### TASK INSTRUCTIONS
Using the records below, write out again exactly the lines that begin at the line containing "This screenshot has height=811, width=1343." and end at the line containing "Viewport: 1066px width, 1362px height.", and no other lines.

*** DATA FOR THIS TASK

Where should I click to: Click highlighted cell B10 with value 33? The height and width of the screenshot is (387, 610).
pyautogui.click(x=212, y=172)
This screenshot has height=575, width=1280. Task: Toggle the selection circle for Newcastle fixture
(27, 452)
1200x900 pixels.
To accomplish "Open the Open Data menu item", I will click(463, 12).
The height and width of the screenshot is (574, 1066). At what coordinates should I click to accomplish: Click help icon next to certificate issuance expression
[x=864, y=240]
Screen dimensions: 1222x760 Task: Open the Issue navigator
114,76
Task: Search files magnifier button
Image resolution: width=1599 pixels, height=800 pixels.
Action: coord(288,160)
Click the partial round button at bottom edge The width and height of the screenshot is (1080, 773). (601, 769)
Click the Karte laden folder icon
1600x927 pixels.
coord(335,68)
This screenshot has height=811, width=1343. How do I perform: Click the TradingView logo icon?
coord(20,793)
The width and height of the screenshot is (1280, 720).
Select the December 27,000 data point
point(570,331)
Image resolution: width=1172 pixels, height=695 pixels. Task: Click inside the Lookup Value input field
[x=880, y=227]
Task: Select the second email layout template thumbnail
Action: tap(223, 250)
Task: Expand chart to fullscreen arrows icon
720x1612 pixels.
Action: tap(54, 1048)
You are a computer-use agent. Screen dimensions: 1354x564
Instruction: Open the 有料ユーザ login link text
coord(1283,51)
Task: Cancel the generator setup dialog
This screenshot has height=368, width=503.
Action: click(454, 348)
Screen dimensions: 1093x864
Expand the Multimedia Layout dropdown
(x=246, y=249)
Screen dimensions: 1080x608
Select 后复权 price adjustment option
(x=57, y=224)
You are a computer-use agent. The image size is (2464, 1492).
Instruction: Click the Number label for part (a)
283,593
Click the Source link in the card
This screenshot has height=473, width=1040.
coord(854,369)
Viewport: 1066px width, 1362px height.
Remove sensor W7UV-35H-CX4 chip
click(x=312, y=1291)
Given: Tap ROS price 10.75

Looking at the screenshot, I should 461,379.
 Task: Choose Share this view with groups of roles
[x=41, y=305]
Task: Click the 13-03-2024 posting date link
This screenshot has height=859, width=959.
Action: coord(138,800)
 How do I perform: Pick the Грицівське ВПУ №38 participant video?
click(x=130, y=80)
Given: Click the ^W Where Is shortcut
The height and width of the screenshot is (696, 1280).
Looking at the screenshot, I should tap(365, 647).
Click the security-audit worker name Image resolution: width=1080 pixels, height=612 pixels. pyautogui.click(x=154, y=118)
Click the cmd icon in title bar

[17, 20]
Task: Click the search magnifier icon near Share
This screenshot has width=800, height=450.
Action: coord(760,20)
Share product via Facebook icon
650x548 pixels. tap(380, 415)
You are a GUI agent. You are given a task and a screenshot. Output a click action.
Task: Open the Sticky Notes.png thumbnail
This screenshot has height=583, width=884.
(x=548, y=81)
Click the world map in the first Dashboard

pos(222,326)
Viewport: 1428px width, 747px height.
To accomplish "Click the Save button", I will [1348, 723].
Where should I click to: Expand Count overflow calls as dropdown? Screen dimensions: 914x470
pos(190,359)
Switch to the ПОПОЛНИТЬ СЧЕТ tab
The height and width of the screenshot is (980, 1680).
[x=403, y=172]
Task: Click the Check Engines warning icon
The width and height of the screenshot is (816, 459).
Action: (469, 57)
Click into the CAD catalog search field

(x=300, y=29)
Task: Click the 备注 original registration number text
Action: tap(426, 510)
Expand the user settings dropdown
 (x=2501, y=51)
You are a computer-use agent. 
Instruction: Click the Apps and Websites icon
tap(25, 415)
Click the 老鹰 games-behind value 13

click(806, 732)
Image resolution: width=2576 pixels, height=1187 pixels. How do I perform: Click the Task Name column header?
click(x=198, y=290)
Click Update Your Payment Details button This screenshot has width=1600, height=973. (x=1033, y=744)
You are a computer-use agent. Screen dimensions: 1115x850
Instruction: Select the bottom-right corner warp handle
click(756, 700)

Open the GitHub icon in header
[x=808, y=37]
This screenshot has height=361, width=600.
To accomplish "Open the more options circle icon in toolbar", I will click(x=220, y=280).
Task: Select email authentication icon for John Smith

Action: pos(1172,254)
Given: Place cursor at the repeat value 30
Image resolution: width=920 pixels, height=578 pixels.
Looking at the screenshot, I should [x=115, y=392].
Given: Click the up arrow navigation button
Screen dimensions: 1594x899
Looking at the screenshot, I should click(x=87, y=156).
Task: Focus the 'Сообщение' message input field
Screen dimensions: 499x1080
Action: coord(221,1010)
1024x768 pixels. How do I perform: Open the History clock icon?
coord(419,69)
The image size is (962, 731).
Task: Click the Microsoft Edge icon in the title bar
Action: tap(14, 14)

******

### SOLUTION
This screenshot has height=811, width=1343. How do I perform: Click the TradingView logo icon?
coord(20,793)
The width and height of the screenshot is (1280, 720).
Select the December 27,000 data point
point(570,331)
Image resolution: width=1172 pixels, height=695 pixels. Task: Click inside the Lookup Value input field
[x=880, y=227]
Task: Select the second email layout template thumbnail
Action: tap(223, 250)
Task: Expand chart to fullscreen arrows icon
720x1612 pixels.
Action: tap(54, 1048)
You are a computer-use agent. Screen dimensions: 1354x564
Instruction: Open the 有料ユーザ login link text
coord(1283,51)
Task: Cancel the generator setup dialog
This screenshot has height=368, width=503.
Action: click(454, 348)
Screen dimensions: 1093x864
Expand the Multimedia Layout dropdown
(x=246, y=249)
Screen dimensions: 1080x608
Select 后复权 price adjustment option
(x=57, y=224)
You are a computer-use agent. The image size is (2464, 1492).
Instruction: Click the Number label for part (a)
283,593
Click the Source link in the card
This screenshot has height=473, width=1040.
coord(854,369)
Viewport: 1066px width, 1362px height.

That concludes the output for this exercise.